Most of the things I’m doing are well-documented nothing terribly surprising:
- Eat some protein and carbs within 30 minutes of a workout, particularly on the weekends. I had stopped focusing on this one too much and figured I’d just have a burrito or something at some point. I’ve gone back to post-workout smoothies, and then the burrito. Yes, I eat a lot.
- I foam roll pretty much every evening (I lead a very exciting and glamorous life). Usually for about 20 minutes up to an hour. I also get massages regularly (benefit of having your coach be a massage therapist), and this has seriously helped me, especially with managing injuries around running. I’m fairly certain I would not be able to be do this at all without the massage and the obsessive foam rolling.
- I’ve cut back on the alcohol, sugar, and shit food in general, and am now taking some ungodly number of vitamins after having blood work done again (apparently I have off-the-charts low vitamin D and iron, thanks Portland!). I need the vitamins whether or not I’m training, but they have been essential in help keeping my energy level up.
- And finally: sleep. I sleep as much as I can, usually between 7.5 and 8 hours (again with the really exciting life of foam rolling and going to bed at 10:30pm). Sleep and hydration are so important, and the best part is that it’s free! Yes, it’s one more thing that eats away at your time, but there is no pill you can buy that can replace sleep.
Beyond Recovery
But there is something else for me that’s been huge that’s not so specifically in the bucket of “recovery”, but more centered around enjoyment, fun and balance.
In the past, I would just beat myself up doing intervals and gradually get more and more exhausted as the season wore on. Fitness gains would slowly become overshadowed by fatigue, both physical and mental. It’s easy to get addicted to hard workouts, to feel like there is no point to a workout where you aren’t mopping yourself up off the ground. But I’m really learning something new this go round, that that is absolutely the wrong approach.
When I first saw “30 minutes easy ride” on my workout schedule, I almost laughed. Why? That’s basically my daily commute to work. Should I even put on bike clothes for this? Does my commute count? This isn’t a workout!
But I’ve learned (or I should say, re-learned) that those “easy” workouts build your base. Maybe I thought I was somehow beyond this, having been a cyclist for almost a decade, but I have discovered that this is assuredly not true. I used to base-build by just going out and riding 70 miles or so on the weekends. But it turns out those weekday workouts seriously add up, which is fabulous news because they most involve jamming out to music and enjoying an outdoor lunch break at work.

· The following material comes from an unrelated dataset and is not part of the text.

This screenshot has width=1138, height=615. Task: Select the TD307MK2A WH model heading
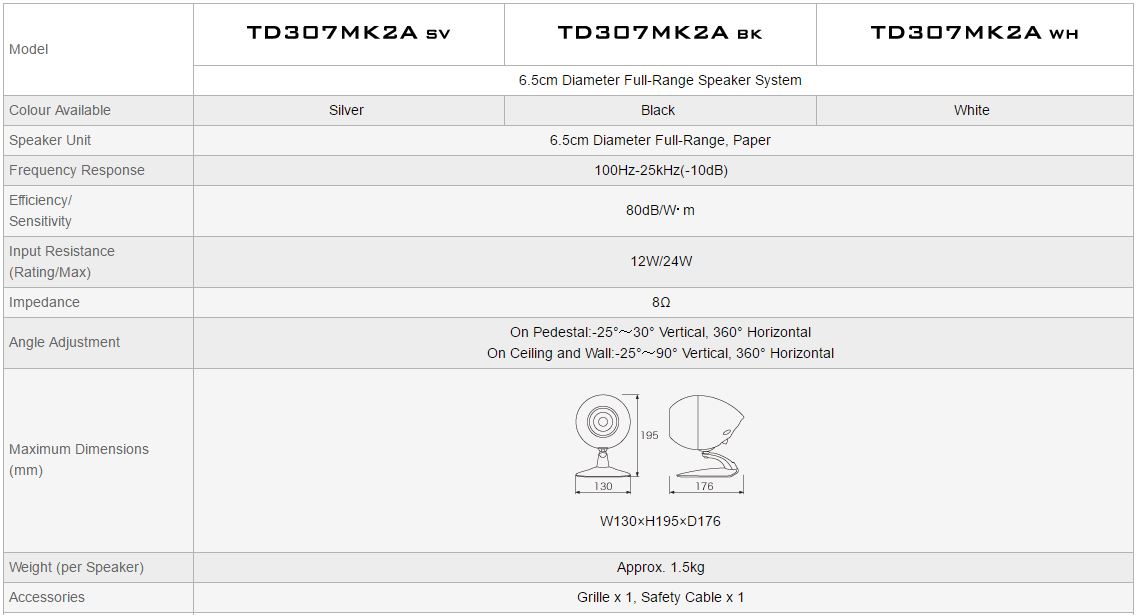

The biggest a-ha to all of this is that I look forward to my workouts. They aren’t just tasks to be marked complete so I can get this race thing over with. In the past, over-training led me to start dreading workouts, especially interval sessions, and it just sucked all the fun out of everything. Now I look forward to getting outside and taking a quick spin, or spending my entire Saturday in the saddle.